When designing a set of data transfer functions, this difference has to be borne in mind. Taking communications as an example, the most commonly supported generic set of operations on a communications channel are: Open, Close, Read and Write. Blocking I/O interfaces offer these facilities as simple functions. Asynchronous interfaces offer the four basic functions, and in addition, they will provide up to four notifications, whether they be by call back or by event. These notifications indicate either that a previous pending operation has completed, or that it is possible to repeat the operation, or a mixture of both. An example interface might be:

An Open function, and an associated OnOpen event, which indicates that the open has completed, and reports success or failure.
A Read function, and an associated CanRead (or OnRead) event. The event typically indicates that a call to Read will read some new data, and/or that more data has arrived since the previous Read.
A Write function, and an associated CanWrite (or OnWrite) event. The event typically indicates that a call to Write will write more data, and/or that some of the data in the previous Write has been sent, resulting in buffer space available for more Write operations. Depending on the semantics, this event might or might not be triggered after a successful call to Open.
A Close function, and an associated OnClose event. The event typically indicates that the communications channel has finally been closed, and that no more data can be sent or received. This event normally exists in situations where it is possible to read data from the far end of a communications channel after calling Close, and tends to work well with communication set up and tear down mechanisms that use a three way handshake (e.g. TCP).

Roadmap

Before proceeding further on this chapter, it seems appropriate to review the existing mechanism for data transfer between threads, and to outline methods by which this will be extended. If nothing else, it may persuade some readers to complete this chapter without giving up, despite that fact that there is a lot of code to be studied. The most important point to be made at this juncture is that many of the implementation details, whilst useful for those wishing to write a functional program embodying these techniques, are not of prime importance to those wishing to gain a fundamental understanding of the issues described. So far, the only data transfer mechanism we have seen is the bounded buffer, diagrammatically represented thus:

In this chapter various extensions to this buffer will be demonstrated. The first couple of modifications will be fairly simple: to place two buffers back to back, and add a non-blocking peek operation on both sides of the resultant bi-directional buffer.

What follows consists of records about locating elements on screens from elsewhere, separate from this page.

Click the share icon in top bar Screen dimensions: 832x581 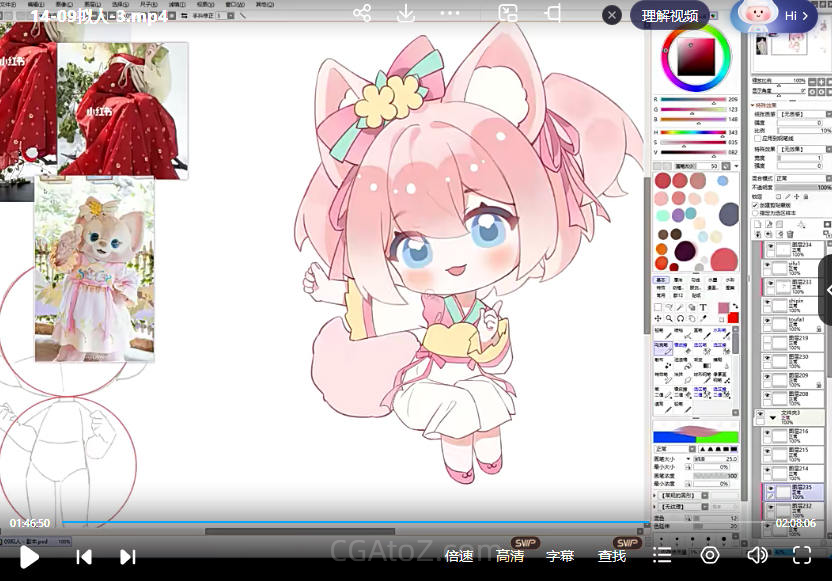click(x=362, y=13)
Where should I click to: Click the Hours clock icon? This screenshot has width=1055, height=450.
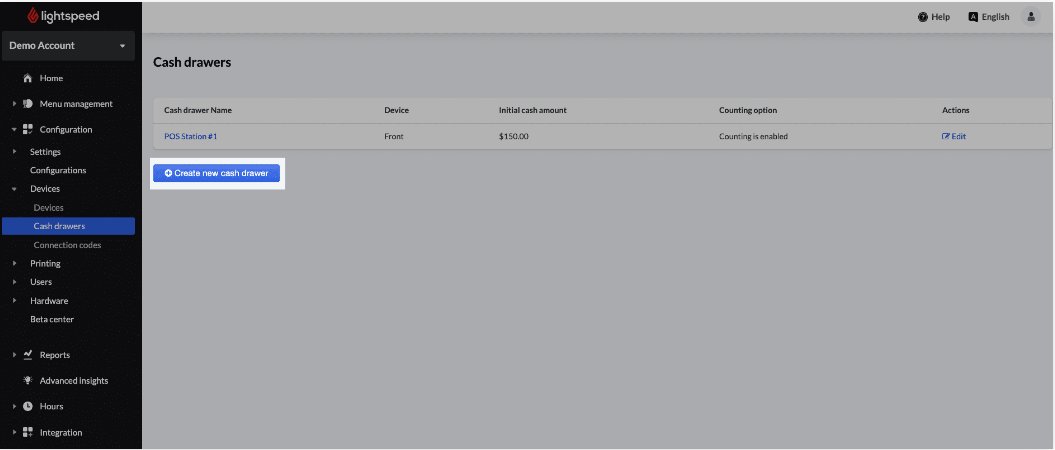28,407
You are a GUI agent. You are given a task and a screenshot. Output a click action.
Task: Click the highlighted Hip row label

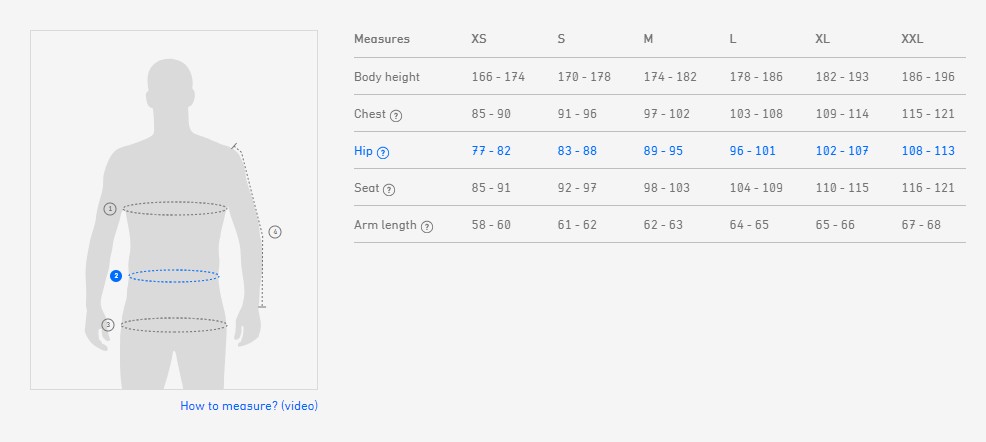[363, 151]
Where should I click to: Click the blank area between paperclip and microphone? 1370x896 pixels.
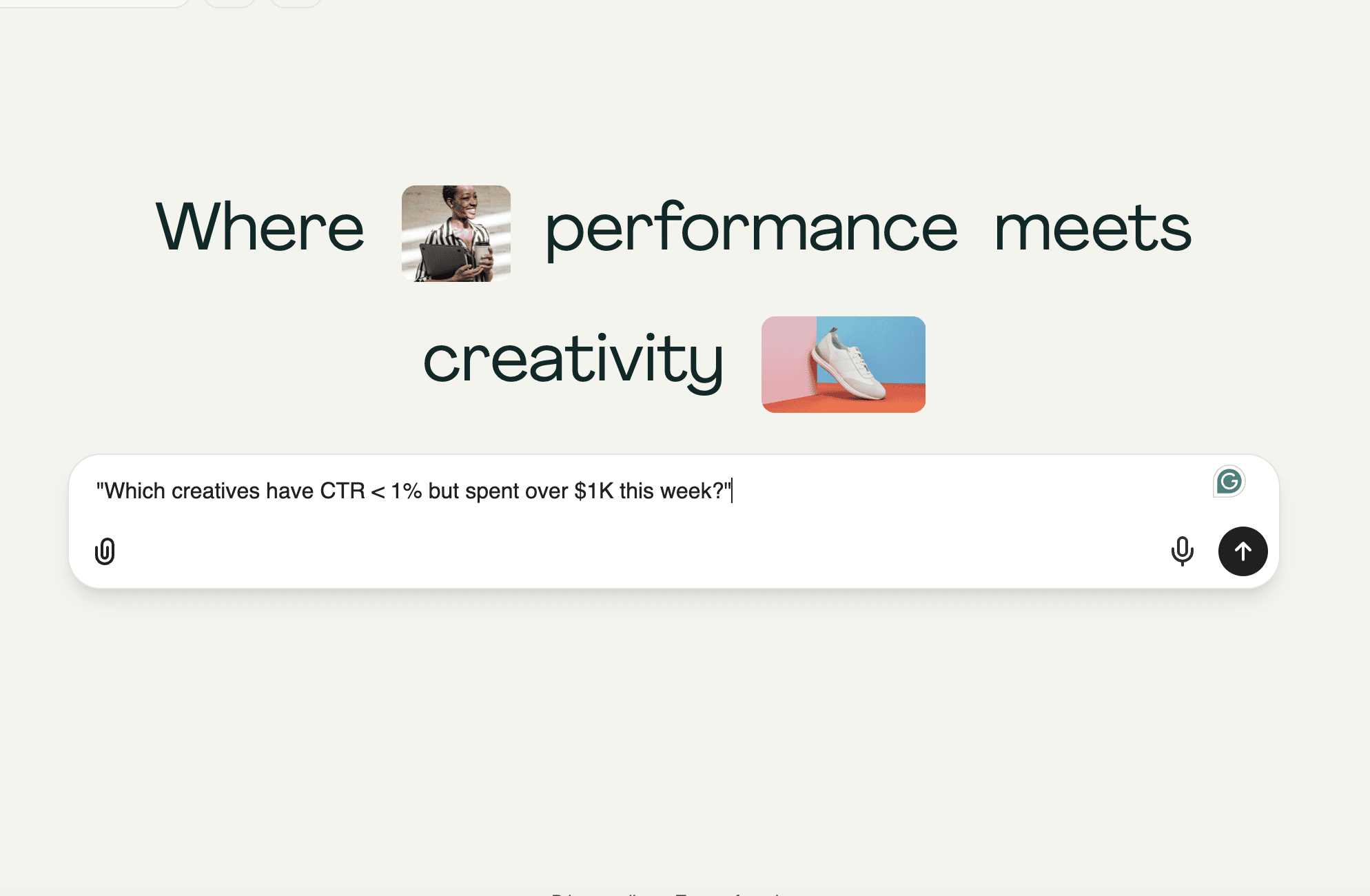(641, 551)
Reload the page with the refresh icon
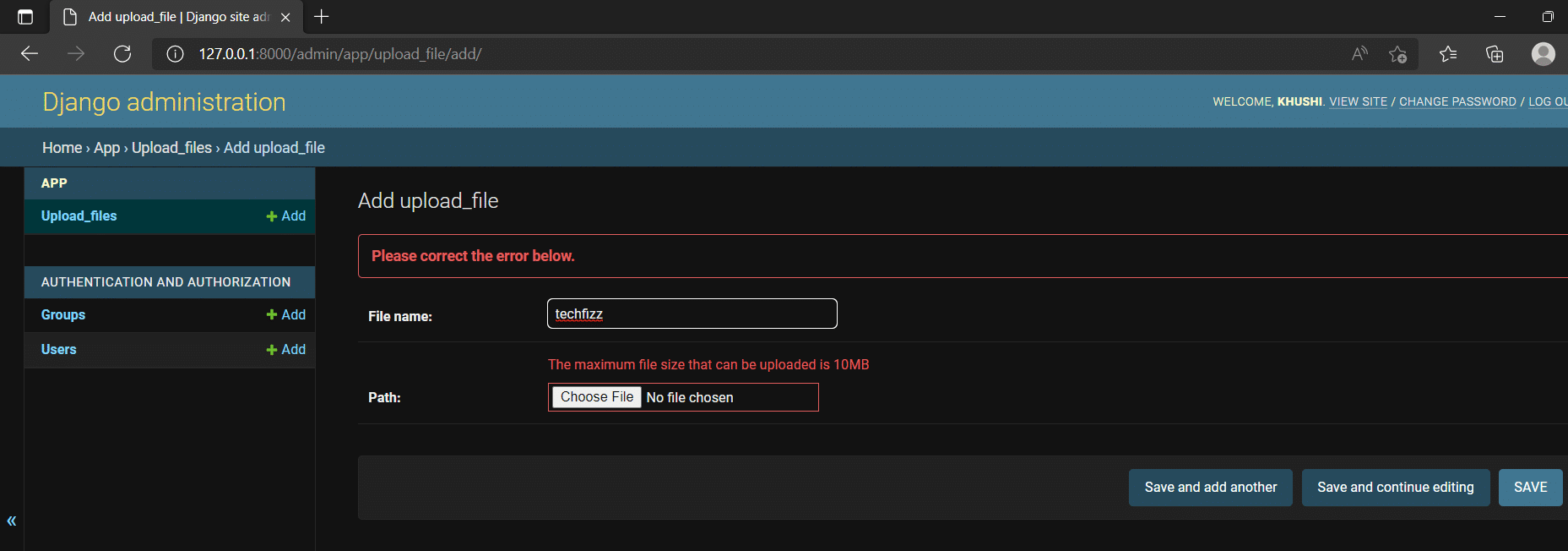Image resolution: width=1568 pixels, height=551 pixels. coord(122,54)
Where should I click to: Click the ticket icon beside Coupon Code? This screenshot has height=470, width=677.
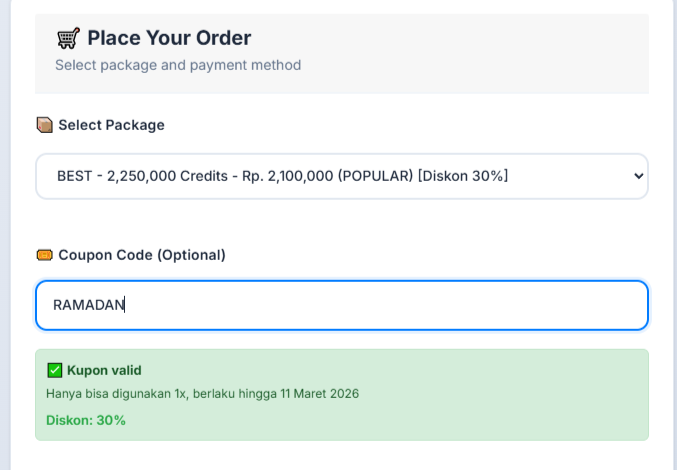[x=44, y=255]
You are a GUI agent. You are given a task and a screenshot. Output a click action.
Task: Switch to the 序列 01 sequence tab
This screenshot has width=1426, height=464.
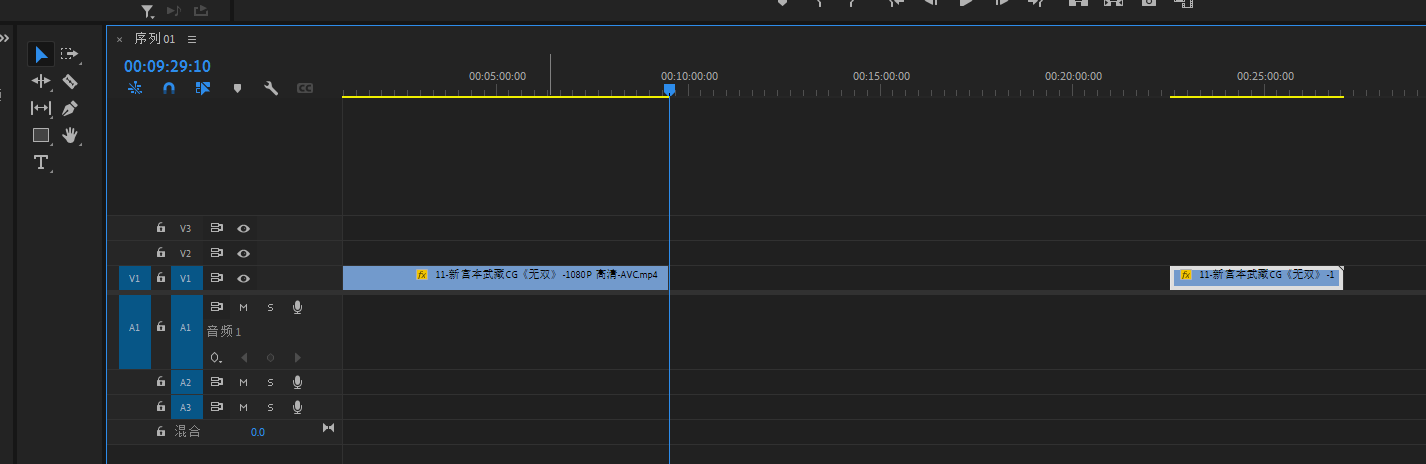tap(155, 39)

So far, so good. There should be no real surprises for any readers at this point, and all those who have managed to follow up to this point should have no real trouble implementing such a construction. The next modification is far more ambitious: instead of making all read and write operations on the buffer blocking, we will make one set of operations asynchronous.

Specifically, we will create a component which converts blocking operations into asynchronous ones, and vice versa. In its default incarnation, it will simply encapsulate read and write operations on the bi-directional buffer, but future implementors might like to override this functionality to convert different I/O operations between blocking and asynchronous semantics.

The question here is: Why? The answers should be obvious: If we can make a buffer that provides bi-directional communication between two threads, where one thread uses blocking operations, and the other thread uses asynchronous operations, then:

We can use it to communicate between the VCL thread and the worker threads in our application without blocking the VCL thread.
All the complexity will be hidden inside the buffer code: no magic message numbers, no use of synchronize, no publicly visible critical sections.
It will perform flow control between the VCL thread and worker threads; a task not yet possible.
It can be used as an "off the shelf" solution for communication between the VCL thread and other threads by any old idiot who has no idea about synchronization problems.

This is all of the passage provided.